The two kits bundled past Jaypaw and he heard their excited mews dying away as they dashed out into the clearing.

The long-furred she-cat sighed. “Sometimes I can’t wait for them to be apprenticed.”

“It won’t be long now,” Jaypaw meowed. “They’re strong kits.”

Daisy sighed again; Jaypaw could still sense that she was worrying, but she didn’t try to put her fears into words.

“My throat feels better now,” Millie announced, swallowing the last of the herbs. “Thanks, Jaypaw.”

Another loud bout of coughing interrupted her. Jaypaw flinched as a ball of sticky spit caught him on the ear. “I’ll go and talk to Leafpool,” he mewed hurriedly, backing toward the entrance to the den.

On his way out he clawed up a pawful of moss and rolled over on it to clean his ear.
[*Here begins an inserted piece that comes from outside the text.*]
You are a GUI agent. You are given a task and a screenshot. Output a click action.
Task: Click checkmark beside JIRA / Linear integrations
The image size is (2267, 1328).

I wonder what happens if a medicine cat gets sick. Who looks after the Clan then? Shrugging, he headed across the clearing toward the den he shared with Leafpool.

As he brushed past the bramble screen, Jaypaw picked up the scents of other cats as well as Leafpool; sniffing, he distin-guished Birchfall and Hazeltail. There was a tang of blood in the air.

“Who’s hurt?” he demanded, his neck fur rising at the thought of another battle.

“Birchfall has a wounded shoulder,” Leafpool explained.

“Picking a fight with ShadowClan cats, by the sound of it.”

“They picked a fight with us,” Birchfall protested.